O saber lidar com a morte quando há amor “independentemente de qual é a qualidade ou o género do amor” é a questão fundamental da peça da autora britânica Zinnie Harris (1972), que se estreia no Teatro da Politécnica em 06 de novembro, acrescentou à agência Lusa Pedro Carraca, que a encena.

A peça tem duas representações de antestreia, no Teatro-Estúdio Ildefonso Valério, em Alverca (Vila Franca de Xira), hoje e sábado, às 21:30.

Junto ao mar, um casal de duas mulheres, de quem nada se sabe à exceção de que houve um naufrágio, são as personagens desta peça da autora nascida em Oxford em 1972 e criada na Escócia em cuja capital a peça original (“Meet me at dawn”) se estreou em 2017.

Um casal em que é “perfeitamente indiferente” saber o género, pois tanto “podiam ser dois irmãos, um pai e um filho, dois homens ou um homem e uma mulher”, sublinhou Pedro Carraca, considerando tratar-se de uma das características ”muito engraçadas” da peça e que demonstra também ”muita inteligência da autora”.

Um texto sobre o amor e o luto e ao qual a autora quis imprimir “uma relação com o mito de Eurídice e Orfeu", que aborda a impossibilidade ou a impossibilidade de não se ver mais quem morre.

Robyn (Joana Bárcia) e Helen (Andreia Bento) protagonizam o espetáculo. Duas personagens “que podem ser vistas de uma maneira quezilenta ou que podem ser vistas de uma maneira que, embora enervadas, tentam ter um pensamento positivo e construtivo em relação uma à outra e à situação onde estão”, referiu Pedro Carraca, admitindo tratar-se de outra das dificuldades da encenação.

“Uma das dificuldades da encenação é conseguir parar o primeiro instinto que é a ação/reação dentro da zanga da não compreensão”, referiu. Muito fácil era "transformar isto numa grande zanga de uma hora e meia”, frisou.

Todavia, a autora consegue “subtilmente” pôr as personagens sempre a “tentarem produzir um pensamento que seja na direção do outro, mesmo quando explodem”.

E esta foi, segundo o encenador, uma das coisas que lhe “agradou” no texto: o “cuidado com o outro". O "carinho com o outro mesmo perante todas as adversidades e mesmo perante uma que é completamente impossível de contornar [a morte]”, frisou.

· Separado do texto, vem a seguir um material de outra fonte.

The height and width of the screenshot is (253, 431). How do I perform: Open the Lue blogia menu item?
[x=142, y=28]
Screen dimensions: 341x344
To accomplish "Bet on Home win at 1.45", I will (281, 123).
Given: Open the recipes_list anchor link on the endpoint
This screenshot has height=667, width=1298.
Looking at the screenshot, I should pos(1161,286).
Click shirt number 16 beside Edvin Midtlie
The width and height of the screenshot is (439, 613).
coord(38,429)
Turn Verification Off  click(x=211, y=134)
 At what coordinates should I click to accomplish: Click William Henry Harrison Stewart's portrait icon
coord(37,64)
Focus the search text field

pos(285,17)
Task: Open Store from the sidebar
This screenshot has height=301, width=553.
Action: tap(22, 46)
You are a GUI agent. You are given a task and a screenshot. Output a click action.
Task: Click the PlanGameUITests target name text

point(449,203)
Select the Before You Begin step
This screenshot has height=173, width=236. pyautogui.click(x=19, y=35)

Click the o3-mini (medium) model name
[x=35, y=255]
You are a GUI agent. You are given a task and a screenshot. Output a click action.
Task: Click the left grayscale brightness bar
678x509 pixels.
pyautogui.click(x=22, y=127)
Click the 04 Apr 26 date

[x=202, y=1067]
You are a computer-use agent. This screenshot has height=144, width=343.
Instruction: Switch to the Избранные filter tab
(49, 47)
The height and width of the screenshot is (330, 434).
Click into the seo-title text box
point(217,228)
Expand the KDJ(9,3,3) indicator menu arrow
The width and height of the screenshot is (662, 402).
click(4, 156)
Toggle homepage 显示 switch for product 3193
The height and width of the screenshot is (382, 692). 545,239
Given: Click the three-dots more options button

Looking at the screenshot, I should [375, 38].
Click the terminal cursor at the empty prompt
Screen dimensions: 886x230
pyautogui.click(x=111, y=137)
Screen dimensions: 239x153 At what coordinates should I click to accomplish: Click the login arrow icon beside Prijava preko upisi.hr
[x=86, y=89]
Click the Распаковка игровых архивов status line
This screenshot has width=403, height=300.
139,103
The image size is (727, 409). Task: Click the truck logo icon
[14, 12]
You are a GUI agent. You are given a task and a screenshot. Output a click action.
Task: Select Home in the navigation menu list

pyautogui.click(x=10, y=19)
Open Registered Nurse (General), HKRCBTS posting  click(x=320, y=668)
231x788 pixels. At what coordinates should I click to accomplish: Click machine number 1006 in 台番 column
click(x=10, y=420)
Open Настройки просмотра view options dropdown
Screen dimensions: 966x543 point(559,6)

Além disso, o texto tem um lado de “quinta dimensão e de ficção científica”. "Porque embora o texto não seja nada de ficção científica, isto podia ser quase um episódio da quinta dimensão em que há uma pessoa que pede um desejo e esse desejo é concretizado".

Uma “fantasia” que "falta, às vezes, no teatro", observou, e que neste consiste a na possibilidade de se voltar a ver/estar/falar com alguém que morreu.

“Tanto na forma como imaginamos a história e as vidas, como na forma como imaginamos também os cenários e a cena [...], e esta peça permite, realmente, de uma forma que é muito real, ser fantasista”, frisou.

Publicado na coleção Livrinhos do Teatro (Artistas Unidos/Livros Cotovia], a peça chega ao palco depois de há mais ou menos ano e meio, Andreia Bento o ter lido e ter proposto à companhia para o pôr em palco já com Joana Bárcia a interpretar, referiu o encenador.

A proposta foi discutida e aceite na altura sem que se tenha concluído quem iria encená-la. E se de início Pedro Carraca não o quis fazer, “por conhecer demasiado bem as duas atrizes”, acabou por vir a propor-se para a pôr em palco pelas mesmas razões com que de início se escusara.

Na cenografia impera o negro, os tons escuros e jogos de sombras, por opção estética do técnico de luz, Pedro Domingos, mas também do encenador.

Porque o que interessa é que “as palavras se oiçam” mesmo que o público não consiga ver o suficiente das atrizes para perceber o que estão a sentir e a passar.

“A palavra tem que entrar no ouvido para a cena ser completa”, referiu, sublinhando que o que sobressai neste espetáculo é o trabalho das atrizes.

Traduzida por Francisco Frazão, a peça tem cenografia e figurinos de Rita Lopes Alves, luz de Pedro Domingos e Inês Pereira como assistente de encenação.

“Vemo-nos ao nascer do dia” pode ser vista do Teatro da Politécnica até 14 de dezembro, com espetáculos às terças e quartas-feiras, às 19:00, às quintas e sextas, às 21:00, e, aos sábados, às 16:00 e às 21:00.